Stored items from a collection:
=== Section Start ===

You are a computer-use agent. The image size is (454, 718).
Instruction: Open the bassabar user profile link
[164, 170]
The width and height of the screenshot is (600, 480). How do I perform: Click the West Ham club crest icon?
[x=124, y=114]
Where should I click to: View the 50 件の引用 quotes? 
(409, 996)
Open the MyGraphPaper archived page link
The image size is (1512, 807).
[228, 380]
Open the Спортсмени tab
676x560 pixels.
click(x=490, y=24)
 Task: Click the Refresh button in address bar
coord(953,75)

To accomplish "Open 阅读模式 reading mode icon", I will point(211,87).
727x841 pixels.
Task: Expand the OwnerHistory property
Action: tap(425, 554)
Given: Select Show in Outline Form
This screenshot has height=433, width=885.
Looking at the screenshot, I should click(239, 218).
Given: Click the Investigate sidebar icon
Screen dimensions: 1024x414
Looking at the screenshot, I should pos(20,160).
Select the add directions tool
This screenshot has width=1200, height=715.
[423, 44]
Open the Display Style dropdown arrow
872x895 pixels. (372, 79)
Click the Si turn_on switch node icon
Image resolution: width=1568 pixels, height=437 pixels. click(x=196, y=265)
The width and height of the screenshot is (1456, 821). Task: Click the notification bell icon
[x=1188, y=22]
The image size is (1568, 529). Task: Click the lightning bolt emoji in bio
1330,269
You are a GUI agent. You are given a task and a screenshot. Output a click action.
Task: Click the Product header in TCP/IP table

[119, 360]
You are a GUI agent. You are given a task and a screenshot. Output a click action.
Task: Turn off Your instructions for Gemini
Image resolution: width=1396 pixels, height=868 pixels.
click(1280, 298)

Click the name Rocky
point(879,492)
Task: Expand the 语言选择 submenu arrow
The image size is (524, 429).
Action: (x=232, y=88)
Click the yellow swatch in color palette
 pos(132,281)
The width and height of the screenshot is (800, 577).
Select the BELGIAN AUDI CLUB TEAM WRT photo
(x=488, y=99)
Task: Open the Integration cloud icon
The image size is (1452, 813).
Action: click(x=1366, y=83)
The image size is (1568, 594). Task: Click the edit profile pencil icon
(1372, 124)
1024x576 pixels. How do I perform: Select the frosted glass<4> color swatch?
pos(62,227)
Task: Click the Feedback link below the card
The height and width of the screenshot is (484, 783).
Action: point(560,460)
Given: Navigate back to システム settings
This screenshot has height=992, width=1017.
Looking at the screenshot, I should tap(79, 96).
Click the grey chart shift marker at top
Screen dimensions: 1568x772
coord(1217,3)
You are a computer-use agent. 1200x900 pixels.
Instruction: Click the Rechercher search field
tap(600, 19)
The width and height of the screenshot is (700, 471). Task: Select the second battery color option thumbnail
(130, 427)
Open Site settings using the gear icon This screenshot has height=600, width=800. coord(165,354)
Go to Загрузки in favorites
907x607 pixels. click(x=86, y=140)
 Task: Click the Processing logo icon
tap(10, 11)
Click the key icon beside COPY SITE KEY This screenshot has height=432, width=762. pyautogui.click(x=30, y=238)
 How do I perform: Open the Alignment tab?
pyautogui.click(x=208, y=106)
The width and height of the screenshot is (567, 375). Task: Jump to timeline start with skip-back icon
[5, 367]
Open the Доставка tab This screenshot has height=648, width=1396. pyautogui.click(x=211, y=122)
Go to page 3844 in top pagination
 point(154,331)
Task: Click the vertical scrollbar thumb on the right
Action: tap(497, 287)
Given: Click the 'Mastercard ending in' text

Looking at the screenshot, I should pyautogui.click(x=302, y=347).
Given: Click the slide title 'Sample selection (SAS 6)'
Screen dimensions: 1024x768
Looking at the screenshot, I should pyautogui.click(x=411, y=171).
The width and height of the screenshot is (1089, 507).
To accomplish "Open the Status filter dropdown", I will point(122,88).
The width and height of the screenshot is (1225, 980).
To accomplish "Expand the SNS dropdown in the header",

=== Section End ===

## INSTRUCTIONS TO FOLLOW:
Take the entries above and transcribe them in full.

## YOUR RESPONSE:
You are a computer-use agent. The image size is (454, 718).
Instruction: Open the bassabar user profile link
[164, 170]
The width and height of the screenshot is (600, 480). How do I perform: Click the West Ham club crest icon?
[x=124, y=114]
Where should I click to: View the 50 件の引用 quotes? 
(409, 996)
Open the MyGraphPaper archived page link
The image size is (1512, 807).
[228, 380]
Open the Спортсмени tab
676x560 pixels.
click(x=490, y=24)
 Task: Click the Refresh button in address bar
coord(953,75)

To accomplish "Open 阅读模式 reading mode icon", I will point(211,87).
727x841 pixels.
Task: Expand the OwnerHistory property
Action: tap(425, 554)
Given: Select Show in Outline Form
This screenshot has height=433, width=885.
Looking at the screenshot, I should click(239, 218).
Given: Click the Investigate sidebar icon
Screen dimensions: 1024x414
Looking at the screenshot, I should pos(20,160).
Select the add directions tool
This screenshot has width=1200, height=715.
[423, 44]
Open the Display Style dropdown arrow
872x895 pixels. (372, 79)
Click the Si turn_on switch node icon
Image resolution: width=1568 pixels, height=437 pixels. click(x=196, y=265)
The width and height of the screenshot is (1456, 821). Task: Click the notification bell icon
[x=1188, y=22]
The image size is (1568, 529). Task: Click the lightning bolt emoji in bio
1330,269
You are a GUI agent. You are given a task and a screenshot. Output a click action.
Task: Click the Product header in TCP/IP table

[119, 360]
You are a GUI agent. You are given a task and a screenshot. Output a click action.
Task: Turn off Your instructions for Gemini
Image resolution: width=1396 pixels, height=868 pixels.
click(1280, 298)

Click the name Rocky
point(879,492)
Task: Expand the 语言选择 submenu arrow
The image size is (524, 429).
Action: (x=232, y=88)
Click the yellow swatch in color palette
 pos(132,281)
The width and height of the screenshot is (800, 577).
Select the BELGIAN AUDI CLUB TEAM WRT photo
(x=488, y=99)
Task: Open the Integration cloud icon
The image size is (1452, 813).
Action: click(x=1366, y=83)
The image size is (1568, 594). Task: Click the edit profile pencil icon
(1372, 124)
1024x576 pixels. How do I perform: Select the frosted glass<4> color swatch?
pos(62,227)
Task: Click the Feedback link below the card
The height and width of the screenshot is (484, 783).
Action: point(560,460)
Given: Navigate back to システム settings
This screenshot has height=992, width=1017.
Looking at the screenshot, I should tap(79, 96).
Click the grey chart shift marker at top
Screen dimensions: 1568x772
coord(1217,3)
You are a computer-use agent. 1200x900 pixels.
Instruction: Click the Rechercher search field
tap(600, 19)
The width and height of the screenshot is (700, 471). Task: Select the second battery color option thumbnail
(130, 427)
Open Site settings using the gear icon This screenshot has height=600, width=800. coord(165,354)
Go to Загрузки in favorites
907x607 pixels. click(x=86, y=140)
 Task: Click the Processing logo icon
tap(10, 11)
Click the key icon beside COPY SITE KEY This screenshot has height=432, width=762. pyautogui.click(x=30, y=238)
 How do I perform: Open the Alignment tab?
pyautogui.click(x=208, y=106)
The width and height of the screenshot is (567, 375). Task: Jump to timeline start with skip-back icon
[5, 367]
Open the Доставка tab This screenshot has height=648, width=1396. pyautogui.click(x=211, y=122)
Go to page 3844 in top pagination
 point(154,331)
Task: Click the vertical scrollbar thumb on the right
Action: tap(497, 287)
Given: Click the 'Mastercard ending in' text

Looking at the screenshot, I should pyautogui.click(x=302, y=347).
Given: Click the slide title 'Sample selection (SAS 6)'
Screen dimensions: 1024x768
Looking at the screenshot, I should pyautogui.click(x=411, y=171).
The width and height of the screenshot is (1089, 507).
To accomplish "Open the Status filter dropdown", I will point(122,88).
The width and height of the screenshot is (1225, 980).
To accomplish "Expand the SNS dropdown in the header",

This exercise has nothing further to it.